# Exercise
Return, unchanged, the lines of the entries starting with the line that contains "Where should I click to: Expand" and continuing through the line that contains "pos(81,313)", including both of those lines.

(Entries from a dataset)
:::

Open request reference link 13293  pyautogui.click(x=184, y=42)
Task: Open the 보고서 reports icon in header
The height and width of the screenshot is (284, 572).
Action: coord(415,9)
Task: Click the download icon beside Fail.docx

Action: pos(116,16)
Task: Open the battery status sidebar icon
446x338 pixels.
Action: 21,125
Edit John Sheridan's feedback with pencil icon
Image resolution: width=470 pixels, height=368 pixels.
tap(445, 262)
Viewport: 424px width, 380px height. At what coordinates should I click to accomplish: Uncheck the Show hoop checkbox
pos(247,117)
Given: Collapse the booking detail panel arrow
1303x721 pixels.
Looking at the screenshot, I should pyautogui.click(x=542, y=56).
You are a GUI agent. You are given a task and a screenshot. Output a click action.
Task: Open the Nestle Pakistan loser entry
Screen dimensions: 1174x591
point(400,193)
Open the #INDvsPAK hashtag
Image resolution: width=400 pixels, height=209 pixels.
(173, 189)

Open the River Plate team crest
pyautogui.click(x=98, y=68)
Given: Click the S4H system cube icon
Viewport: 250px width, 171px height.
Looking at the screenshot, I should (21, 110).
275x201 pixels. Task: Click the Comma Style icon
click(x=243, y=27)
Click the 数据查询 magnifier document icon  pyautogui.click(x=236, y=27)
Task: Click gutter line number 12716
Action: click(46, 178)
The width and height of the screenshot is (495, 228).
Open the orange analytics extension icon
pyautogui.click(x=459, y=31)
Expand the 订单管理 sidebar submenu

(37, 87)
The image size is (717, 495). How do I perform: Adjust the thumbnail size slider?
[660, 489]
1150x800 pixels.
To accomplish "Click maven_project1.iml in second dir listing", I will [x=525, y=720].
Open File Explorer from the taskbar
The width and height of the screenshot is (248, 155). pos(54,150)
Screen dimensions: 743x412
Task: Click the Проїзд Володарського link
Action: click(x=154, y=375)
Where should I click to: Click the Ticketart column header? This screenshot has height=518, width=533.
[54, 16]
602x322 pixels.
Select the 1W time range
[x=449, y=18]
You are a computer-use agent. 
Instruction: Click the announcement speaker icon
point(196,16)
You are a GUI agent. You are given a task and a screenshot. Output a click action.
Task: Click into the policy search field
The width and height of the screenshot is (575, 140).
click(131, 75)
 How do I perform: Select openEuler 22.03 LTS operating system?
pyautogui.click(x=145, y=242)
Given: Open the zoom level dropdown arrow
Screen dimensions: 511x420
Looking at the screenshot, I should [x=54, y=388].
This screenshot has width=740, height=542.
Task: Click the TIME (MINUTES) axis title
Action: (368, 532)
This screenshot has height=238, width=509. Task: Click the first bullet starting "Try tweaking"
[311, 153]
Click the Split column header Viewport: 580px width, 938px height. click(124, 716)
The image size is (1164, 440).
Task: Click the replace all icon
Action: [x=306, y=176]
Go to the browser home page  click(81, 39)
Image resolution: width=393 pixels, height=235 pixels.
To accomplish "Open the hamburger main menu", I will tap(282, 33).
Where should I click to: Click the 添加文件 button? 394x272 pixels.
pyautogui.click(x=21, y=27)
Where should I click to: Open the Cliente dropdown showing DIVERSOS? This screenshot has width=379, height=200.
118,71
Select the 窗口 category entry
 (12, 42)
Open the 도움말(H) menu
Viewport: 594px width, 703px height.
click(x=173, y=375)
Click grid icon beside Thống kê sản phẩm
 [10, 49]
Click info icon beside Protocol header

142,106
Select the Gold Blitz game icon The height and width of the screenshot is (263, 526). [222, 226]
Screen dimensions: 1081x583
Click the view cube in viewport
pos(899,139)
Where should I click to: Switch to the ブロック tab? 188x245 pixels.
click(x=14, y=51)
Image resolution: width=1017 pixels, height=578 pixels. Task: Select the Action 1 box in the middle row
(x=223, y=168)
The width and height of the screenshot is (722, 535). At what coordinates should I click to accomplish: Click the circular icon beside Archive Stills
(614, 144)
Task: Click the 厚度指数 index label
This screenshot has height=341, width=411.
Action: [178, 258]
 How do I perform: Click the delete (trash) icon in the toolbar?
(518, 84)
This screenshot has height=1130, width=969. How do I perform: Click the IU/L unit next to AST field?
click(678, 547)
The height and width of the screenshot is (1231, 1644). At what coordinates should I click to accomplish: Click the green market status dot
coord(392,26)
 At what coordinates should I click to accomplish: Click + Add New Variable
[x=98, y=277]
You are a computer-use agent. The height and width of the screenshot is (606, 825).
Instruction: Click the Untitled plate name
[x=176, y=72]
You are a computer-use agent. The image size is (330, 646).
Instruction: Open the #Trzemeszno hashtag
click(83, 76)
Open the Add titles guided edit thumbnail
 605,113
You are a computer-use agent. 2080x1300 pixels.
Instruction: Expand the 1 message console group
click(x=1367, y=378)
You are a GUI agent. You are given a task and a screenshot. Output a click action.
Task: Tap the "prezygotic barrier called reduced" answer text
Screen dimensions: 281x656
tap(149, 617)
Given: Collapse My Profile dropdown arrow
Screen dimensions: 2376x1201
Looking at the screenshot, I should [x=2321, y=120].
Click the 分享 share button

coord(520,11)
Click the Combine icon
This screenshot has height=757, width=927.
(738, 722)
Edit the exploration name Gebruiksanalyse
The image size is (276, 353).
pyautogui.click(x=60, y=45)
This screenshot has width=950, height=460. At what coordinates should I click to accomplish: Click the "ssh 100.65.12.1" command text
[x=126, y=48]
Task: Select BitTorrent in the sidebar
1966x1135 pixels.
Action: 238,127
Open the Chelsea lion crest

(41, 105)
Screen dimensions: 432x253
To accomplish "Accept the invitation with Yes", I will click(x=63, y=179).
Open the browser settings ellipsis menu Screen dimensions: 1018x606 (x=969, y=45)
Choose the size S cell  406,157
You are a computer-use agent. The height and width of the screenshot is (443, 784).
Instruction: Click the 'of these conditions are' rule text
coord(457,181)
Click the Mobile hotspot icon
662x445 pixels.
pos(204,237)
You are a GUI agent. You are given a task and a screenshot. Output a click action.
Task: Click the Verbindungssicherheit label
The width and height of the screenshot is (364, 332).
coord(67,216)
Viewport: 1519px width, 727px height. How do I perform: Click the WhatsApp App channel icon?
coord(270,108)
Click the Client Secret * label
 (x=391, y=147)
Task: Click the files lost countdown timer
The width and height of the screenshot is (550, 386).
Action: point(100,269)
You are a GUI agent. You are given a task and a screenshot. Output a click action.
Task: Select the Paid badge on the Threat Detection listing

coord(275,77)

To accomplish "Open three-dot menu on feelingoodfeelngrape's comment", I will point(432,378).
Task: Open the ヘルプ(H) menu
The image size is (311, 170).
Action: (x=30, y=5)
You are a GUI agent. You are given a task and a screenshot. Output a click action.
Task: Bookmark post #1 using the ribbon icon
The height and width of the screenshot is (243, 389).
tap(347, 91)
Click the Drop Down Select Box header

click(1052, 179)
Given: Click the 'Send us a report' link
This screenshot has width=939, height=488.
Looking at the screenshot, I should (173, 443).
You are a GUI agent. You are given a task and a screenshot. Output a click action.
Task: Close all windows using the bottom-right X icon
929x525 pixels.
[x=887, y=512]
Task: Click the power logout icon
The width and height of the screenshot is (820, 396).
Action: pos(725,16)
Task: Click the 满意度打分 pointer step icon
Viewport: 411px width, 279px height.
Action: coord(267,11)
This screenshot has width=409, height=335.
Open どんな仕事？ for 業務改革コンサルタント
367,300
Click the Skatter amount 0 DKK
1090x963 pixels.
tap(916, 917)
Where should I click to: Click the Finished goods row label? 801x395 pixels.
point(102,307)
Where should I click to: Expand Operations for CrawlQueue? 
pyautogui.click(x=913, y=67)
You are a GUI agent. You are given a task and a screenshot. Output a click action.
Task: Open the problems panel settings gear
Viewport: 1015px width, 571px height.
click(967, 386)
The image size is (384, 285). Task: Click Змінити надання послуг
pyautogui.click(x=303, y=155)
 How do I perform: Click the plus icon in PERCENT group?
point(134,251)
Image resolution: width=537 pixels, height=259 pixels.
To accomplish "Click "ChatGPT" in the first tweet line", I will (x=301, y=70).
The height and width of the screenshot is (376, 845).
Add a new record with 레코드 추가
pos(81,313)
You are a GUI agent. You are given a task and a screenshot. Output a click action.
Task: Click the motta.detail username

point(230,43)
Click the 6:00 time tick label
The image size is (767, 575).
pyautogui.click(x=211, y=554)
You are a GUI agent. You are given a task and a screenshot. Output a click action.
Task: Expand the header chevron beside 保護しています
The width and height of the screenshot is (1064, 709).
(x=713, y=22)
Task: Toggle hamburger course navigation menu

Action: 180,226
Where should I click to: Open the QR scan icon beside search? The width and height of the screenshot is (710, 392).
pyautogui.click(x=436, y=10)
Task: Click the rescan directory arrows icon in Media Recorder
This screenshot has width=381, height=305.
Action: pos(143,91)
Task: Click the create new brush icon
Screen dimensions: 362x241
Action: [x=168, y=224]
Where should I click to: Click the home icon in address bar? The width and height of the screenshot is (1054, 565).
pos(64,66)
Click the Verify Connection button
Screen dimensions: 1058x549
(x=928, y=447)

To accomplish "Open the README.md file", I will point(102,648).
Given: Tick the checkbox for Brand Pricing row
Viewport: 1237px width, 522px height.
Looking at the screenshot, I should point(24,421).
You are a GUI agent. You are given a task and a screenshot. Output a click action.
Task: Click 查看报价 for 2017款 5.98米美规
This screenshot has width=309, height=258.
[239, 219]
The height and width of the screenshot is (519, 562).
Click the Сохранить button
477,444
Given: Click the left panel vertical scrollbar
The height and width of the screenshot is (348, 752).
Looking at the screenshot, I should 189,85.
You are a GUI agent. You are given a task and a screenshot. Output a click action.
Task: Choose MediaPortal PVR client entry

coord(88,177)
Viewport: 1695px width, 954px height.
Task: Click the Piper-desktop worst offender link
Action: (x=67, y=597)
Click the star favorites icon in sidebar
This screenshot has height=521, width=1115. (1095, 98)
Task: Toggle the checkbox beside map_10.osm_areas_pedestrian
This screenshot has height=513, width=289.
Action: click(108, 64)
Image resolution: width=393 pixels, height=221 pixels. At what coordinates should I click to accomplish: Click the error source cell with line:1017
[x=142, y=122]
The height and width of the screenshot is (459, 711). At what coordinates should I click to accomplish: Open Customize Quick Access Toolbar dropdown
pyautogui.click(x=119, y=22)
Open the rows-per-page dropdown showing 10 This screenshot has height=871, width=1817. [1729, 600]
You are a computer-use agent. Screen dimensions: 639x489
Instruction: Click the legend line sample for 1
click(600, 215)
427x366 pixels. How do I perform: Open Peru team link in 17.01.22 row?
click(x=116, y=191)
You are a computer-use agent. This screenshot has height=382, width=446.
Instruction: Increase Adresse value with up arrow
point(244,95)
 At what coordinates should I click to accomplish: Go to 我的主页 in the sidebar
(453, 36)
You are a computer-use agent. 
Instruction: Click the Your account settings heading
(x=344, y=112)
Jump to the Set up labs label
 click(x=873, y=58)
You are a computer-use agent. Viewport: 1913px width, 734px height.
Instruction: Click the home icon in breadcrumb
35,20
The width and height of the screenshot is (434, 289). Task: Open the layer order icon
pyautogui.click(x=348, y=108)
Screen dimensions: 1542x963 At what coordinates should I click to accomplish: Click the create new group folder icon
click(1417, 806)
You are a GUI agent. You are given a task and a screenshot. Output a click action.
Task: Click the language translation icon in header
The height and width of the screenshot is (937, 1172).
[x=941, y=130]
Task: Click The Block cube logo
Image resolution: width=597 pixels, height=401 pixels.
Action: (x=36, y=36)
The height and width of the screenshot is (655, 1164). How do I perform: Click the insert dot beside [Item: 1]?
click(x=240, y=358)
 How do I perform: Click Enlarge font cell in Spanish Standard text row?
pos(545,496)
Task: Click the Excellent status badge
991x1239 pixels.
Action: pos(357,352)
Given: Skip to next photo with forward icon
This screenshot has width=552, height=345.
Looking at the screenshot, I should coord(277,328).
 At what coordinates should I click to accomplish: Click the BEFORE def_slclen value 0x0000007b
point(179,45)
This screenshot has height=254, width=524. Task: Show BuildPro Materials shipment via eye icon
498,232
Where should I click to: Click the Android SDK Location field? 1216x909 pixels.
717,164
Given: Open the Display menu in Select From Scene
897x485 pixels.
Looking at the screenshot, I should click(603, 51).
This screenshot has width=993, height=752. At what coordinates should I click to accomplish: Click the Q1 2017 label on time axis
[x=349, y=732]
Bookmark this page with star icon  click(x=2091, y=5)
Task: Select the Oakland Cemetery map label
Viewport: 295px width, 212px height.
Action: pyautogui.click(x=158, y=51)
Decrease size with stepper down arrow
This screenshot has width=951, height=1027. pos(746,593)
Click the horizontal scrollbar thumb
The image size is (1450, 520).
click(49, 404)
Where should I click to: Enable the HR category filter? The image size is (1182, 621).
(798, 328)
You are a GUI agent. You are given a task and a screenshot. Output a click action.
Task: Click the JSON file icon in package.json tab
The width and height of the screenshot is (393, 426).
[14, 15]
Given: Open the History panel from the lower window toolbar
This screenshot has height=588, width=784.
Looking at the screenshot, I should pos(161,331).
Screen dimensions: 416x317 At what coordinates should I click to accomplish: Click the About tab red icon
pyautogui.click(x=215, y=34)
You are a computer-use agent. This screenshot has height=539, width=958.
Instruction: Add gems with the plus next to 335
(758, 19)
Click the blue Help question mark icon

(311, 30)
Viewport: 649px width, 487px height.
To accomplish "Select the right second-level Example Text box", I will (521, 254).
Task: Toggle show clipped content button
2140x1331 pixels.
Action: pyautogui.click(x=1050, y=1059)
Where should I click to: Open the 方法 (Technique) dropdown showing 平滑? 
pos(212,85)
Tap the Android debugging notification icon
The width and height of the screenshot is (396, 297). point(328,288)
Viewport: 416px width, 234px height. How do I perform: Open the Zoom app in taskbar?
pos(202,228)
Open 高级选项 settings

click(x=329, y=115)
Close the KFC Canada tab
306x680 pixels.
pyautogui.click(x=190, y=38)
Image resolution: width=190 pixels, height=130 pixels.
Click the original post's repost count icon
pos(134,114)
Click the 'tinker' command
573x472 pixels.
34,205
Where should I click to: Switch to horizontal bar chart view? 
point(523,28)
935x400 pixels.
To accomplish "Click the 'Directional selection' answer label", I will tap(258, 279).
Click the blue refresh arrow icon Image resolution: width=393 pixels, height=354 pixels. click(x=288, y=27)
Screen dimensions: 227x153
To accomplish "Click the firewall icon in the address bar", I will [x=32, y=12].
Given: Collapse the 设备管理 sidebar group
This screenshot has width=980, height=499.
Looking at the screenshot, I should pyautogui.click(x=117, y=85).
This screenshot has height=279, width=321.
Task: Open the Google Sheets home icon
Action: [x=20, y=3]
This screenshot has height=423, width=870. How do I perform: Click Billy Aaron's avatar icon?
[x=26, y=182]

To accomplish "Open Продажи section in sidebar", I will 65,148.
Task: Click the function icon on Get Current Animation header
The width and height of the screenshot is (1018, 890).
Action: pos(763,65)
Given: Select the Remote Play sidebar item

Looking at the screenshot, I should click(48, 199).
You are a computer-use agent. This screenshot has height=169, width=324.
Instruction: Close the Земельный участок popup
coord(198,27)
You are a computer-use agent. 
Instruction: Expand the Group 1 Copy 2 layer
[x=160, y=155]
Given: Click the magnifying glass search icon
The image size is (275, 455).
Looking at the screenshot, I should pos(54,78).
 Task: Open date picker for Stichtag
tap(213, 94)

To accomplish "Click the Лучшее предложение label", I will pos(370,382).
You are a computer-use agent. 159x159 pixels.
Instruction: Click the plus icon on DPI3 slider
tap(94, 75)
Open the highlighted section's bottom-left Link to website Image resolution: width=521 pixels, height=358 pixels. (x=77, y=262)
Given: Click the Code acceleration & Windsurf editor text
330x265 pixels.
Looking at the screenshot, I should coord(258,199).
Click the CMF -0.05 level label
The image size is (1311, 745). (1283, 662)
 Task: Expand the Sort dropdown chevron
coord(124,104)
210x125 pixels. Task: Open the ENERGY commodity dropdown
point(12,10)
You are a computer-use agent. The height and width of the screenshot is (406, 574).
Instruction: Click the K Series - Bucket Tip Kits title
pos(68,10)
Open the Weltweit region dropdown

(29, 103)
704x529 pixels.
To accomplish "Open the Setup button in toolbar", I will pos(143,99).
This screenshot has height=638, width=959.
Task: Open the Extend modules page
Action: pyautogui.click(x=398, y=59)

:::

# The output
Where should I click to: Expand Operations for CrawlQueue? 
pyautogui.click(x=913, y=67)
You are a GUI agent. You are given a task and a screenshot. Output a click action.
Task: Open the problems panel settings gear
Viewport: 1015px width, 571px height.
click(967, 386)
The image size is (384, 285). Task: Click Змінити надання послуг
pyautogui.click(x=303, y=155)
 How do I perform: Click the plus icon in PERCENT group?
point(134,251)
Image resolution: width=537 pixels, height=259 pixels.
To accomplish "Click "ChatGPT" in the first tweet line", I will (x=301, y=70).
The height and width of the screenshot is (376, 845).
Add a new record with 레코드 추가
pos(81,313)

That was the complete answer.